*** Opening RECORDS SHOWN ***
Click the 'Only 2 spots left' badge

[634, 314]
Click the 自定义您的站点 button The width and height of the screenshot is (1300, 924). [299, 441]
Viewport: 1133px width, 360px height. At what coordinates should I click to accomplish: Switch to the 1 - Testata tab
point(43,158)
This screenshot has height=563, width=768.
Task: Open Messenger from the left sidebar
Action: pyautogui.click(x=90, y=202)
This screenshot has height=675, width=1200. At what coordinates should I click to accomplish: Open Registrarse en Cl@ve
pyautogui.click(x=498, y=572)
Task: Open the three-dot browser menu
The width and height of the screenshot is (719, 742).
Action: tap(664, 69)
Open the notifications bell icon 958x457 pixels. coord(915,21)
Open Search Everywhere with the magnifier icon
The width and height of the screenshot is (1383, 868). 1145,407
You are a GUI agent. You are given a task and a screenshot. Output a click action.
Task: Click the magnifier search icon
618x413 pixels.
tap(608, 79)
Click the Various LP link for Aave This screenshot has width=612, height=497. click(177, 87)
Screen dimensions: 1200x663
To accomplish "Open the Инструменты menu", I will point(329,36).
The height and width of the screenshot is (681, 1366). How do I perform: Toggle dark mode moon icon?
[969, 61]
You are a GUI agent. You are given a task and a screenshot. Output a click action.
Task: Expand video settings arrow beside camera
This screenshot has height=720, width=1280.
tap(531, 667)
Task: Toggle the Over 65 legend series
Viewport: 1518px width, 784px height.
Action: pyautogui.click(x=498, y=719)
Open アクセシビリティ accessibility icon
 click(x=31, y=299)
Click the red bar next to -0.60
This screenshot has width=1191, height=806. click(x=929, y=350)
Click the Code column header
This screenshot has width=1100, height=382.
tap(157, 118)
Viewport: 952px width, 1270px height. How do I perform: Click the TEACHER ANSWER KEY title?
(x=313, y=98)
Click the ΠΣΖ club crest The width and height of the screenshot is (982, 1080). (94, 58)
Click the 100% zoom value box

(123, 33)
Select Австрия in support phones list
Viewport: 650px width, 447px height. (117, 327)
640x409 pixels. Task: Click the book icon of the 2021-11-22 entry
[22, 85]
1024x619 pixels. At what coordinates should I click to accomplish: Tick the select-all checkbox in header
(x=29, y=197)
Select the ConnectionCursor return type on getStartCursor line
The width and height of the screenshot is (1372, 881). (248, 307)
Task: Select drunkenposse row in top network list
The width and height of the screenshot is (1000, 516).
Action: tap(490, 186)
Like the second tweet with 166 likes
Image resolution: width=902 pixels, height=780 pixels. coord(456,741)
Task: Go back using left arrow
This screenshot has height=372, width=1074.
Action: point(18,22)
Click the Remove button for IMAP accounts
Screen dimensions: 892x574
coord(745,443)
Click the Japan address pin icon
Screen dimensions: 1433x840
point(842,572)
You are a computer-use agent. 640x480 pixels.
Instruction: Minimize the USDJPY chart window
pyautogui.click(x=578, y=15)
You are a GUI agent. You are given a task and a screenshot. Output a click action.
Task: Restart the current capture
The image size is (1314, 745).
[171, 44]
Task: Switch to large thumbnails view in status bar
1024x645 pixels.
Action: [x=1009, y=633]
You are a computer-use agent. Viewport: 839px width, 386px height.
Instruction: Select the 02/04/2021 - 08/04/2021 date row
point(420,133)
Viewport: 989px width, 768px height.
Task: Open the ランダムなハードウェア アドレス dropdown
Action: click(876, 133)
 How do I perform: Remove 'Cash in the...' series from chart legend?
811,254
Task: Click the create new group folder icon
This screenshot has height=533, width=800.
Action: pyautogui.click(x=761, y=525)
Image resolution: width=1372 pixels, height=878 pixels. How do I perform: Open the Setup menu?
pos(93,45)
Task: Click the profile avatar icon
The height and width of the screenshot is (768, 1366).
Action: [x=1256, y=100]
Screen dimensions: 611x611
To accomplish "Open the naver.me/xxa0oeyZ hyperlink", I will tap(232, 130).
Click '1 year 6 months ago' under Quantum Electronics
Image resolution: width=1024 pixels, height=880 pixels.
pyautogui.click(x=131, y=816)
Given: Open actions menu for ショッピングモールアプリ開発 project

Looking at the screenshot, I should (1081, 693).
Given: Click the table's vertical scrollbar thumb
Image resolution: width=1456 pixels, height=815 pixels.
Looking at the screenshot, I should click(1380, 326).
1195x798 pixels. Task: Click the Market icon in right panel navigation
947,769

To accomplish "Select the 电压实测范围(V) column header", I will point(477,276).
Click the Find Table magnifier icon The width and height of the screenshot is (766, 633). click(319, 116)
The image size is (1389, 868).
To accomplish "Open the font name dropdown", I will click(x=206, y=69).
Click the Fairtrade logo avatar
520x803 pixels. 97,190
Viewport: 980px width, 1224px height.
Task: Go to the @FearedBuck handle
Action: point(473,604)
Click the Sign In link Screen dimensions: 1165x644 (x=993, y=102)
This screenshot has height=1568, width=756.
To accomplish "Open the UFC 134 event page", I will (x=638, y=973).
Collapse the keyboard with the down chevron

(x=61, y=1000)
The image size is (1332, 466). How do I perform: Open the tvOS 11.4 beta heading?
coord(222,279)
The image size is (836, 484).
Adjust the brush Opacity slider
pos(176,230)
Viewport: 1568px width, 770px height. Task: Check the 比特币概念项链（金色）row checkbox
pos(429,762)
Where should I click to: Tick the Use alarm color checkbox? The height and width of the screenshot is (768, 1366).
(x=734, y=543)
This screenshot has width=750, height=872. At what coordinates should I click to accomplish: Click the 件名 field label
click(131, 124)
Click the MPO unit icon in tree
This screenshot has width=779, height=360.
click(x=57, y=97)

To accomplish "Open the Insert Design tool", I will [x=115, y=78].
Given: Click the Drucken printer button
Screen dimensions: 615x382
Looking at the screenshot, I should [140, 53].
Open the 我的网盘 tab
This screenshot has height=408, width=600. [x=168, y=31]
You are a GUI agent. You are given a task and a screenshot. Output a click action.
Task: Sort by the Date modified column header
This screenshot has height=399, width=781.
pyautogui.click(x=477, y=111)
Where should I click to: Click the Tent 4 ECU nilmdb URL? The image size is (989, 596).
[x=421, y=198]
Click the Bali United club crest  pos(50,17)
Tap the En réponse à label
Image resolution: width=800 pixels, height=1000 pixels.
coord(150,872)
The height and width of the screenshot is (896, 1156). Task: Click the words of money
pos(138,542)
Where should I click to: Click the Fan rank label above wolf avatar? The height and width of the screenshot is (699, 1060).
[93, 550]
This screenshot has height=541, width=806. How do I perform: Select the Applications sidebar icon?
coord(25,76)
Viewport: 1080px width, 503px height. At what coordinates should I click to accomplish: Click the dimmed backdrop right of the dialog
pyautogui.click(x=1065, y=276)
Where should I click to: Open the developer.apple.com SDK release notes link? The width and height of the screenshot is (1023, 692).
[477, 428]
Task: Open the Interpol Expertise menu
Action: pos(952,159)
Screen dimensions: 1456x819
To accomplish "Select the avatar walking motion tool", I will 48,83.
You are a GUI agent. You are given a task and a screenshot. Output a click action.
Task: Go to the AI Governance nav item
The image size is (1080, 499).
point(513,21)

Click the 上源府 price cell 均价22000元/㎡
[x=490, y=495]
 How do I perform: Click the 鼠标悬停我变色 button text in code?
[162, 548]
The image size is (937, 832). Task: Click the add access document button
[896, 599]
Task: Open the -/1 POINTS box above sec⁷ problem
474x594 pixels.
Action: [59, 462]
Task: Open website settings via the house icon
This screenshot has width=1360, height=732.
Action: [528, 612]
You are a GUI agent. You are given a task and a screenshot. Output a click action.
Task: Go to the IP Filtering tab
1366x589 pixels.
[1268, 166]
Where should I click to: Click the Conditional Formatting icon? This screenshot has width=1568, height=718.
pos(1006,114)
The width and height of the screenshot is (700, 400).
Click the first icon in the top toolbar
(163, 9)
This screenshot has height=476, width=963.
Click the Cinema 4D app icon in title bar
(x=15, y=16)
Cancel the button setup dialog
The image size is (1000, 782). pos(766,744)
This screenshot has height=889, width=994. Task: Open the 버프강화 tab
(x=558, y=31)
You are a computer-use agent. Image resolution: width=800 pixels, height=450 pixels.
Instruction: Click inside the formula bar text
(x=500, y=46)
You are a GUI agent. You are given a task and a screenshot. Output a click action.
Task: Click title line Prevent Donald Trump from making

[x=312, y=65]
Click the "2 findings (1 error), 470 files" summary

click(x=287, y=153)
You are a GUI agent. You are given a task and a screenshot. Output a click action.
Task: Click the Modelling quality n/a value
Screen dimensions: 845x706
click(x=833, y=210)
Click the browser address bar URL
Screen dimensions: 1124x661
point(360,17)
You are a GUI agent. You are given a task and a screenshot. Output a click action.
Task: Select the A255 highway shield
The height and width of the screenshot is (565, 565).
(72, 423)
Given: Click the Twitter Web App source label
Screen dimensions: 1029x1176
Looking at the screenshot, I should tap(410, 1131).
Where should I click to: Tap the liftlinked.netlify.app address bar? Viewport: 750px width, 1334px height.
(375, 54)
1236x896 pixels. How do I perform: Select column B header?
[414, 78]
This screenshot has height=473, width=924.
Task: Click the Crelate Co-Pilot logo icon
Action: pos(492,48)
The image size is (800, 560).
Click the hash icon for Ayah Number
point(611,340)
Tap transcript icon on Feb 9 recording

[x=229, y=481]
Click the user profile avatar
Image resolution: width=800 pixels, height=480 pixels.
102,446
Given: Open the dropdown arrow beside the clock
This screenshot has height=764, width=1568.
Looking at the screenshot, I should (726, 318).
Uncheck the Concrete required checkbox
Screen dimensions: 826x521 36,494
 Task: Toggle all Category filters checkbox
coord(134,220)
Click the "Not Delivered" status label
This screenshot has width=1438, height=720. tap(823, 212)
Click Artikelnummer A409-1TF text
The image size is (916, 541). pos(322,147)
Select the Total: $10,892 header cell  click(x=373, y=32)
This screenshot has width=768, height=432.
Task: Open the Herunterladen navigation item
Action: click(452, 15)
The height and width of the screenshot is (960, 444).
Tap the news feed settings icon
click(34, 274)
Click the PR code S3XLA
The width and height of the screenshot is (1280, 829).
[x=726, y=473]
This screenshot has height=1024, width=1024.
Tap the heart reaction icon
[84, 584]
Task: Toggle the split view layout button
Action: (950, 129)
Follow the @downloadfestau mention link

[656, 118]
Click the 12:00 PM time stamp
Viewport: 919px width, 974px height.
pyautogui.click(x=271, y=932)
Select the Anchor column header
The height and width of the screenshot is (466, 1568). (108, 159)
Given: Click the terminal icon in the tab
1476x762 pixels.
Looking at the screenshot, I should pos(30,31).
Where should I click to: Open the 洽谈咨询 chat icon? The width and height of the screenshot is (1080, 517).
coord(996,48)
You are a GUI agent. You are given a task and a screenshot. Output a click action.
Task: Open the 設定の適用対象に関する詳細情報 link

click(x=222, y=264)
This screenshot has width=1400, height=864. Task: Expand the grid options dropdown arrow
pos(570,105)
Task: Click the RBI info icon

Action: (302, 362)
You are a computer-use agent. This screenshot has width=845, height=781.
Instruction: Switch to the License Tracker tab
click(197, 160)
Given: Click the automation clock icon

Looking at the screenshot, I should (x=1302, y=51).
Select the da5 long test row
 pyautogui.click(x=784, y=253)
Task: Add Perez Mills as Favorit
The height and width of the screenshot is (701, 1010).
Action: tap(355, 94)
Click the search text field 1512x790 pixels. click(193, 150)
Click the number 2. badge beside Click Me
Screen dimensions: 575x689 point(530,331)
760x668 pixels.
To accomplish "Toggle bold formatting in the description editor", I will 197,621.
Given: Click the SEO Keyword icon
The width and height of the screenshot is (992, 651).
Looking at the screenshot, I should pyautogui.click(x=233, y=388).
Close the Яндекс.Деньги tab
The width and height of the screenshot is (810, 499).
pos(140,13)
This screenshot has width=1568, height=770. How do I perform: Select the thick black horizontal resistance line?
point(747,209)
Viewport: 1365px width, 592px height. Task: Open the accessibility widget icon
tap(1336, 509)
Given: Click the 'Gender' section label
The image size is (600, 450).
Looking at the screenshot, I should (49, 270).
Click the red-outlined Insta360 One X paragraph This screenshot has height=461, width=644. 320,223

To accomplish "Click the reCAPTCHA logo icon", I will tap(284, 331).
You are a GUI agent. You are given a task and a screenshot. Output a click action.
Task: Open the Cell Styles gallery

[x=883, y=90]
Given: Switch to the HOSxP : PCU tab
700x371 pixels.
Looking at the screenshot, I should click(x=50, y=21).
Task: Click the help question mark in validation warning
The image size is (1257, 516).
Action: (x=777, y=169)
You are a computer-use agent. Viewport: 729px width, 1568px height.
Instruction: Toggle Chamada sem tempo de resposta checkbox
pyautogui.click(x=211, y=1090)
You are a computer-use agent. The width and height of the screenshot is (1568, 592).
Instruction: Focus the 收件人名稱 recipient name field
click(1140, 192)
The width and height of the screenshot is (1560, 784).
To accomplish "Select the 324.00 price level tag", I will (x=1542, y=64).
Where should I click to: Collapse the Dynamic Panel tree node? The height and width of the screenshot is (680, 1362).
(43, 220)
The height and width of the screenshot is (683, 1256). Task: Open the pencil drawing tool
*** Closing RECORDS SHOWN ***
# WHAT TO DO
Please give the number of lines in the data where "computer" appears, without any other words.

# FINISHED EXERCISE
6